======== KUTIPAN TEKS ========

My Article

Kebijakan Hanya untuk yang Bermasalah

Kebijakan Hanya untuk yang Bermasalah

Oleh: Ricky Virona Martono – Trainer, Executive Development Services – PPM Manajemen

Ricky Verona Martono

Ribuan manusia dan barang setiap harinya melalui Bandar Udara Schiphol-Amsterdam, bandar udara terbesar ke-dua di Eropa, dan Pelabuhan Rotterdam, pelabuhan terbesar di Eropa, untuk tujuan perjalanan manusia dan ekspor-impor barang dari daratan Eropa ke seluruh dunia maupun sebaliknya.

Dari seluruh proses inspeksi perlintasan manusia dan barang, ada sekitar 40 inspeksi per bulan tidak tercatat (UNESCO IHE, 2016). Sebenarnya angka ini jauh di bawah 0,1% dari seluruh inspeksi barang per bulan. Kenyataannya, tingkat keamanan di Belanda adalah salah satu yang tertinggi di dunia (Nijdam, 2016).

Inspeksi manusia dan barang yang melalui Schiphol dan Pelabuhan Rotterdam menggunakan beberapa teknologi seperti: anjing pelacak, pendeteksi logam, alat pendeteksi kontainer truk, X-ray scanning, sampai nuclear detection. Inspeksi ini penting untuk menjamin barang yang masuk ke daratan Eropa sudah memenuhi syarat legal, keamanan bagi konsumen dan masyarakat, mencegah penyelundupan obat-obatan terlarang, senjata, kulit hewan, sampai mencegah penyelundupan manusia (imigran gelap) dan pencucian uang.

Pertanyaannya, bagaimana menjamin proses inspeksi yang efisien? Apakah inspeksi dilakukan terhadap setiap manusia dan barang? Ternyata, dari semua penumpang yang mendarat di sebuah bandara hanya satu-dua saja yang diperiksa secara detail dan diminta masuk ke ruangan staf custom.

Prinsip yang diterapkan adalah: memperlakukan kebijakan yang berbeda untuk setiap manusia/barang. Sampel (manusia maupun barang) yang diinspeksi sebenarnya sudah dibedakan dengan sampel yang tidak diperiksa. Bagaimana membedakannya?

Benchmark yang diterapkan oleh Bandara Schiphol dan Pelabuhan Rotterdam adalah pertandingan sepakbola di Eropa. Sebuah stadion sepakbola dihadiri 40.000 penonton bahkan lebih. Ketika pertandingan berakhir, terjadi kerusuhan oleh 200 suporter di luar stadion. Semua perusuh ditangkap dan didata: identitasnya, rekam jejak kriminal, perkumpulan yang diikuti setiap perusuh, sampai transaksi keuangan kartu kredit, kartu debit, dan pembayaran pajak.

Pada pertandingan berikutnya, jika di antara 200 perusuh tadi ikut membeli tiket pertandingan, dan ternyata ada transaksi keuangan membeli (misalnya) sebuah pentungan (atau barang lain yang bisa dipakai untuk membela diri atau melukai orang lain) beberapa hari sebelum pertandingan, maka data yang ‘menarik perhatian’ ini juga diterima oleh pihak keamanan. Pihak keamanan mendata nomor kursi orang tersebut di stadion, lalu melakukan pemeriksaan khusus kepadanya. Jangan-jangan (sebagai langkah antisipasi), orang tersebut membawa pentungan yang baru dibelinya untuk membuat rusuh lagi.

========

• [TUGAS YANG DIKERJAKAN]: Berikan salinan persis bagian artikel tentang inspeksi di Schiphol dan Pelabuhan Rotterdam antara "Prinsip yang diterapkan" dan "diperiksa. Bagaimana membedakannya?", termasuk kedua ujungnya.

======== ISI MATERI ========

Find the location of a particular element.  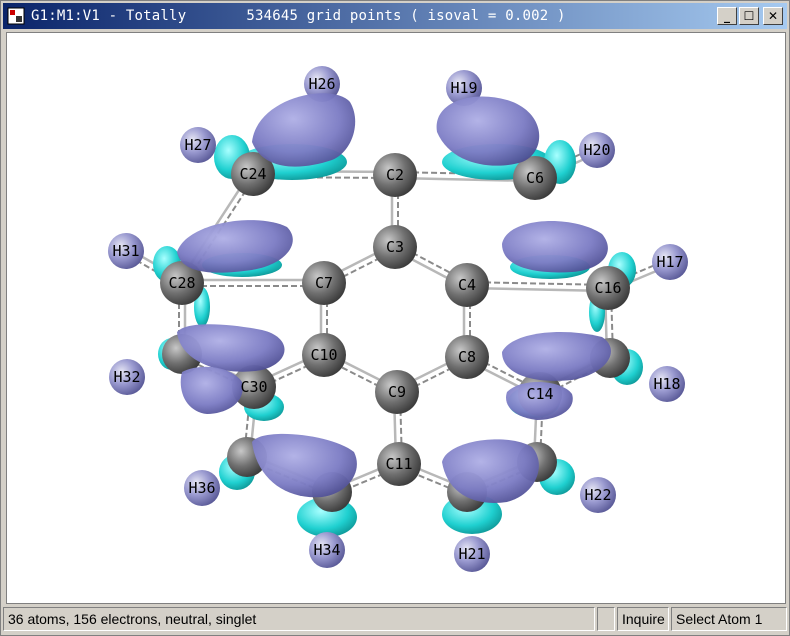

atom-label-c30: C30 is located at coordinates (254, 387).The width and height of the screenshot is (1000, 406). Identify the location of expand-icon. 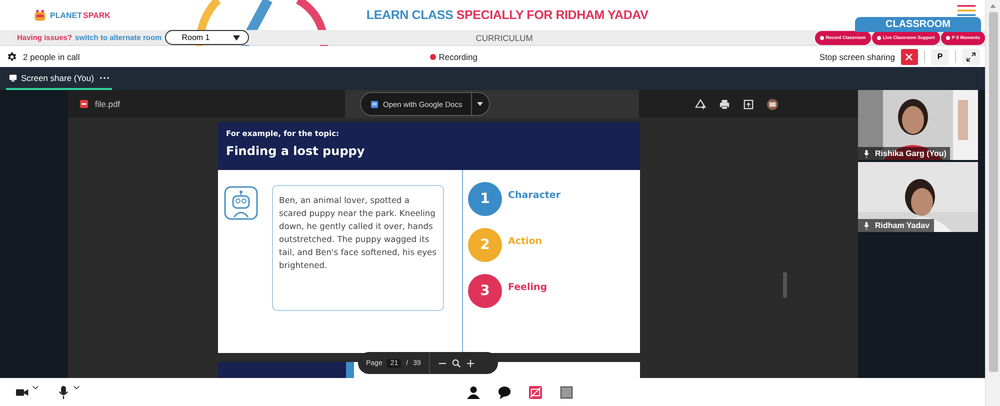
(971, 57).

========

• [KELUARAN YANG DIHARAPKAN]:
Prinsip yang diterapkan adalah: memperlakukan kebijakan yang berbeda untuk setiap manusia/barang. Sampel (manusia maupun barang) yang diinspeksi sebenarnya sudah dibedakan dengan sampel yang tidak diperiksa. Bagaimana membedakannya?